Here is one possible parameterized solution:
<xsl:stylesheet version="2.0" xmlns:xsl="http://www.w3.org/1999/XSL/Transform">
<xsl:output omit-xml-declaration="yes" indent="yes"/>
<xsl:strip-space elements="*"/>
<xsl:param name="pdateComponents" select="'|BIRTH_MONTH|BIRTH_DAY|BIRTH_YEAR|'"/>
<xsl:param name="poutputDateName" select="'BIRTH_DATE'"/>
<xsl:template match="/*">
<xsl:apply-templates select=
"*[*[contains($pdateComponents, concat('|',name(),'|'))]]" mode="dateHolder"/>
</xsl:template>
<xsl:template match="*" mode="dateHolder">
<xsl:copy>
<xsl:copy-of select="@*"/>
<xsl:element name="{$poutputDateName}">
<xsl:apply-templates select=
"*[contains($pdateComponents, concat('|',name(),'|'))]" mode="date">
<xsl:sort select="substring-before($pdateComponents, concat('|',name(),'|'))"/>
</xsl:apply-templates>
</xsl:element>
</xsl:copy>
</xsl:template>
<xsl:template match="*" mode="date">
<xsl:value-of select=
"concat(substring('/', 1 + (position() = 1)), normalize-space())"/>
</xsl:template>
</xsl:stylesheet>
When this XSLT 1.0 transformation is applied on the following XML document:
<RECORDS>
<PERSON name="A">
<BIRTH_YEAR> 1943 </BIRTH_YEAR>
<BIRTH_MONTH> 04 </BIRTH_MONTH>
<BIRTH_DAY> 01 </BIRTH_DAY>
</PERSON>
<PERSON name="B">
<BIRTH_YEAR> 1957 </BIRTH_YEAR>
<BIRTH_MONTH> 08 </BIRTH_MONTH>
<BIRTH_DAY> 29 </BIRTH_DAY>
</PERSON>
<PERSON name="C">
<BIRTH_YEAR> 1802 </BIRTH_YEAR>
<BIRTH_MONTH> 12 </BIRTH_MONTH>
<BIRTH_DAY> 14 </BIRTH_DAY>
</PERSON>
<PERSON name="D">
<BIRTH_YEAR> 2015 </BIRTH_YEAR>
<BIRTH_MONTH> 04 </BIRTH_MONTH>
<BIRTH_DAY> 30 </BIRTH_DAY>
</PERSON>
</RECORDS>
the result is:
<PERSON name="A">
<BIRTH_DATE>04/01/1943</BIRTH_DATE>
</PERSON>
<PERSON name="B">
<BIRTH_DATE>08/29/1957</BIRTH_DATE>
</PERSON>
<PERSON name="C">
<BIRTH_DATE>12/14/1802</BIRTH_DATE>
</PERSON>
<PERSON name="D">
<BIRTH_DATE>04/30/2015</BIRTH_DATE>
</PERSON>
Do note:
- The names of the date components are provided in a global parameter to the transformation -- they are not statically known.

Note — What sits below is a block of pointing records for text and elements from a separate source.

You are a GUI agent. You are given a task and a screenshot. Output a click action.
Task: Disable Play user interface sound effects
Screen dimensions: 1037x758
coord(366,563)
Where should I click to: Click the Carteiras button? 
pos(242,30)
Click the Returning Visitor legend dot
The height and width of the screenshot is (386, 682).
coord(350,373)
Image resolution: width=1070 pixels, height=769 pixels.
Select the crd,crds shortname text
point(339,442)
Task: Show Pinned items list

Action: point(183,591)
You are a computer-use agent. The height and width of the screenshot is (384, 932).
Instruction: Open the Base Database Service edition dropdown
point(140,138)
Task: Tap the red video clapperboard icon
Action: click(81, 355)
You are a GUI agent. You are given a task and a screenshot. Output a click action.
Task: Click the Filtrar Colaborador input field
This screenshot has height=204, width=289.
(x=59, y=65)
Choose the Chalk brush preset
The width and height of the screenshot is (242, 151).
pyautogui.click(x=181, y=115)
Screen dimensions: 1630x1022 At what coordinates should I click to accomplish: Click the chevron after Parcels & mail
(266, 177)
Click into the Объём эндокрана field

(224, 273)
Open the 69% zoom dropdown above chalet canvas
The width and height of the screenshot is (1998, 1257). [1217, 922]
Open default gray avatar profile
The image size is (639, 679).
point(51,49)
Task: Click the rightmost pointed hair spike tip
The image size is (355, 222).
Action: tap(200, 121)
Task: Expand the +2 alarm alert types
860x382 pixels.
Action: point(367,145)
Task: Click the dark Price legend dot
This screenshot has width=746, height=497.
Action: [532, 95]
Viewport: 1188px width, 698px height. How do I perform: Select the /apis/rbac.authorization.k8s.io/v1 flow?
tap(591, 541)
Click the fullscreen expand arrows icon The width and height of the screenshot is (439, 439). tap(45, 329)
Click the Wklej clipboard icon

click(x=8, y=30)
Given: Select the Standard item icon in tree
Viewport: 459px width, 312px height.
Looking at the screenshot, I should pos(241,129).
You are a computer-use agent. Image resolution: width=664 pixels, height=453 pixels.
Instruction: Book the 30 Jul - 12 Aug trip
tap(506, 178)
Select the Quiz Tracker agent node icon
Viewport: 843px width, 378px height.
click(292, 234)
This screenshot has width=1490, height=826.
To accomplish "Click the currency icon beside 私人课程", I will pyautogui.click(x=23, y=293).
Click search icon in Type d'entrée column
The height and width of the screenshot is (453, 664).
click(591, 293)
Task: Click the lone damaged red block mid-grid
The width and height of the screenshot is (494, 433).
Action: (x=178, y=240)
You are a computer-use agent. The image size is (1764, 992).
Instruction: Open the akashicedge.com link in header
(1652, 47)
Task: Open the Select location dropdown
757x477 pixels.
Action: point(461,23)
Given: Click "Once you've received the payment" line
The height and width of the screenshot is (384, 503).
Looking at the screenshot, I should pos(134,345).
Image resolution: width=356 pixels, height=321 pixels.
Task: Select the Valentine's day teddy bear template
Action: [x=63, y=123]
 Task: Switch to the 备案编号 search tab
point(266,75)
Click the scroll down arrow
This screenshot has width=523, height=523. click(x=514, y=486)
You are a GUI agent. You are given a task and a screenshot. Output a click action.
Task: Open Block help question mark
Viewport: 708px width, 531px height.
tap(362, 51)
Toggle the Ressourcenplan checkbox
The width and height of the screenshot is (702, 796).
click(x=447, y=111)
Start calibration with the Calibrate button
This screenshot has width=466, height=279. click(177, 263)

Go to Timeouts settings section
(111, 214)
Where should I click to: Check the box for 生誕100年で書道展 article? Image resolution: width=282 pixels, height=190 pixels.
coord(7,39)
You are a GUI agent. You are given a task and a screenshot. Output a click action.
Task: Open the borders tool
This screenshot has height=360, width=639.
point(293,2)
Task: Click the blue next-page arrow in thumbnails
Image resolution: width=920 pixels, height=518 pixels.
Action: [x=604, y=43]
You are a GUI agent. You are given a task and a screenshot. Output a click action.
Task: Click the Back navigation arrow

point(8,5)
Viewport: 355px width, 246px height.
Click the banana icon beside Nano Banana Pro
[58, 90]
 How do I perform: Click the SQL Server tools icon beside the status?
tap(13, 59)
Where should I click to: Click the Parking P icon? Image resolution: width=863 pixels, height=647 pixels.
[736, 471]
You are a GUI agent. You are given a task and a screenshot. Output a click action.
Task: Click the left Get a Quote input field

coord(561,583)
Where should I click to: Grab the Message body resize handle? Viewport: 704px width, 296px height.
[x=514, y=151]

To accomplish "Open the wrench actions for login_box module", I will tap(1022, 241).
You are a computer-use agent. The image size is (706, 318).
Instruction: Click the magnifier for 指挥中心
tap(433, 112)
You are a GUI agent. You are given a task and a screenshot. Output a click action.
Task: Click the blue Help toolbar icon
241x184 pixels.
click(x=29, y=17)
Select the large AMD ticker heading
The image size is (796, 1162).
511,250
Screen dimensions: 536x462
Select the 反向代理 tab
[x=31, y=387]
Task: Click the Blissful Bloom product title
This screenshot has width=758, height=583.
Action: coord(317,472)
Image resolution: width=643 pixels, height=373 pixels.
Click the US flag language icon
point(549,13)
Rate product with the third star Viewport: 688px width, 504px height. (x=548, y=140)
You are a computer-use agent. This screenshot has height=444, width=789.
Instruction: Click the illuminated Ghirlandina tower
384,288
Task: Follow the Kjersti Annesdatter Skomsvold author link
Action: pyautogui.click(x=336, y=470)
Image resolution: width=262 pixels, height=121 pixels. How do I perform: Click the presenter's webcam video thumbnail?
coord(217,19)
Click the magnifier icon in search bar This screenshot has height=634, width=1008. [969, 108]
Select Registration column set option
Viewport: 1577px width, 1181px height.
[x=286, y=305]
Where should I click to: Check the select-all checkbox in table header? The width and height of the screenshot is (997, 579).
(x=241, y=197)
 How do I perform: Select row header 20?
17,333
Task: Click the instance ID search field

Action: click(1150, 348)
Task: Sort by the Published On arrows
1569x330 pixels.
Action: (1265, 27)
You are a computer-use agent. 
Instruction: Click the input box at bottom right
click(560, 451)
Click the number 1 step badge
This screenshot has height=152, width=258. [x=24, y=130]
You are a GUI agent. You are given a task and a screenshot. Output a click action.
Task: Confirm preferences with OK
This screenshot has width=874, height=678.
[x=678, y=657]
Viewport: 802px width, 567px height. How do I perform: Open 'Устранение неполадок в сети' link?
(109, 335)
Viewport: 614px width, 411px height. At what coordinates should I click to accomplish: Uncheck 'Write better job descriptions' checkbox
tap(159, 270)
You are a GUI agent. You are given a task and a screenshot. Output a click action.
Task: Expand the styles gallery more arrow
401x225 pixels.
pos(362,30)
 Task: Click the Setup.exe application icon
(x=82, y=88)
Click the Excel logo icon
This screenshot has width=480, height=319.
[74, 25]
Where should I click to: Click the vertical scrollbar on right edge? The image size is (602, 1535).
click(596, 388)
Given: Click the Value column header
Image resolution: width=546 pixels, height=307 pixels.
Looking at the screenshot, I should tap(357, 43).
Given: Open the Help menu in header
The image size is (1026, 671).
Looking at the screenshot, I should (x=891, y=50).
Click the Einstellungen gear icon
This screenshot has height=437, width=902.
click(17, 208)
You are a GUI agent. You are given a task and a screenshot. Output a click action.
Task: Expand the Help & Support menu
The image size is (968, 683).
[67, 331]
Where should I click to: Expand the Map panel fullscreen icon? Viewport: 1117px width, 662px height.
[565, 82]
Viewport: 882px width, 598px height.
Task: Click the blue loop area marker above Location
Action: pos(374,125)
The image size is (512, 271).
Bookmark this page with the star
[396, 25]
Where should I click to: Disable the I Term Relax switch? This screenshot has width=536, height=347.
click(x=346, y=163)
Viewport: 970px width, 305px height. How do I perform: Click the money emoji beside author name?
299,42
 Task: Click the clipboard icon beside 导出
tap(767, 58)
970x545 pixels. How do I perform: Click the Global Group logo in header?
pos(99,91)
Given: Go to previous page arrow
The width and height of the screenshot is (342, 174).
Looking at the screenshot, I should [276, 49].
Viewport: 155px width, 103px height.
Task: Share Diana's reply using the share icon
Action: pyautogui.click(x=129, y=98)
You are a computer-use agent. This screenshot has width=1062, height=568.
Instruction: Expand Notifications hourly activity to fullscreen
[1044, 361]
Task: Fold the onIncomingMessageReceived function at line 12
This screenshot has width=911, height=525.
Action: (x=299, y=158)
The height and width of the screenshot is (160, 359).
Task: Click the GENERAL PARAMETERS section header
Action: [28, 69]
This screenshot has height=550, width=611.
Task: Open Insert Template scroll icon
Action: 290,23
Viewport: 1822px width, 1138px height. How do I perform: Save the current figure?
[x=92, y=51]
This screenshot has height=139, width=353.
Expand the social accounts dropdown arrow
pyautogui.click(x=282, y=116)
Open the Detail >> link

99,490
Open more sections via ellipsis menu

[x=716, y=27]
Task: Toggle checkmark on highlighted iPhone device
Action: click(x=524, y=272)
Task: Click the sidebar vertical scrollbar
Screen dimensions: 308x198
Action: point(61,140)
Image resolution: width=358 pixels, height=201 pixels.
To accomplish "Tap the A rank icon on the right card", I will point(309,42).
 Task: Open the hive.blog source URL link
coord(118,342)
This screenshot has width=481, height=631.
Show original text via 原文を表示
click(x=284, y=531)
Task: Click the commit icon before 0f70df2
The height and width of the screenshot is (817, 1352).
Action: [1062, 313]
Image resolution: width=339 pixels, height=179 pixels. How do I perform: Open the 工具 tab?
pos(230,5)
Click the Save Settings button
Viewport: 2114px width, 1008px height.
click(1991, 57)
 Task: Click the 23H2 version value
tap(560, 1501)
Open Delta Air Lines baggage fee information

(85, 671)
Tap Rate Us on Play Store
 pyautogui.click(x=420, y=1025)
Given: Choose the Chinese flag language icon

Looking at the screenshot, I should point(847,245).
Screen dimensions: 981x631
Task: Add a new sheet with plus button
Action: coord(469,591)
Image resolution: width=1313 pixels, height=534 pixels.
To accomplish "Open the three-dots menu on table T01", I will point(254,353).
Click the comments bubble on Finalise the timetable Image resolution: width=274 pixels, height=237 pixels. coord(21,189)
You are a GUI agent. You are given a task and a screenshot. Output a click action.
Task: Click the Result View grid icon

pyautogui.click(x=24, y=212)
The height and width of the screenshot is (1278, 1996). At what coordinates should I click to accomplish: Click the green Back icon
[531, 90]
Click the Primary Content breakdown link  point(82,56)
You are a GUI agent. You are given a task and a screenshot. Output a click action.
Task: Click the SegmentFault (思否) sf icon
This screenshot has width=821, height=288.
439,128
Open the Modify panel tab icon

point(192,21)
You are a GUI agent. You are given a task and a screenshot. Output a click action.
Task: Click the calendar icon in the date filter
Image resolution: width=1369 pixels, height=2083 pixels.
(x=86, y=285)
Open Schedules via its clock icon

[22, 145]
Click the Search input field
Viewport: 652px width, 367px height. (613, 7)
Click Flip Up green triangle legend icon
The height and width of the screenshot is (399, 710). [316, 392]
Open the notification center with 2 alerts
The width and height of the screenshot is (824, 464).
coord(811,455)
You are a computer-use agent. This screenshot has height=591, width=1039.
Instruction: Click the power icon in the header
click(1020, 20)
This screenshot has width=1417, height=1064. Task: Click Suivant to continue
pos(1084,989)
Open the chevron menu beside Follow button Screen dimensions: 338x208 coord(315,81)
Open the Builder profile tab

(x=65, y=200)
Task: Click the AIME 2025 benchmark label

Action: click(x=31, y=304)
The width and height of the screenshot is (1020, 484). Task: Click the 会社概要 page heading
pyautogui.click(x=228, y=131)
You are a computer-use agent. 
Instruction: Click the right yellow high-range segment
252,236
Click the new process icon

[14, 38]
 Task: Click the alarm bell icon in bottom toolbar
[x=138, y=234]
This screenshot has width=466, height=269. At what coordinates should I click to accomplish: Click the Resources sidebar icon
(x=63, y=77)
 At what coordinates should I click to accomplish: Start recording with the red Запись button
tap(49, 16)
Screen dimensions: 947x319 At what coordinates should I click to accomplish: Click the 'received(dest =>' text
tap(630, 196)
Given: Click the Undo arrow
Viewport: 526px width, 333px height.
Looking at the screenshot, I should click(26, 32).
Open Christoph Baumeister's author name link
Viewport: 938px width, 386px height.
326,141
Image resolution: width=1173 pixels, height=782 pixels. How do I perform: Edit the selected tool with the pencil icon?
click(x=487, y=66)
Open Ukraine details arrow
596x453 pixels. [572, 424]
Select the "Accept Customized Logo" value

- The name of the output element to contain the date is also provided as the value of another global parameter to the transformation.
- Even the order of the date components, using which to construct the date, is provided in the first component!
Thus, the above supplied parameter results in American dates output.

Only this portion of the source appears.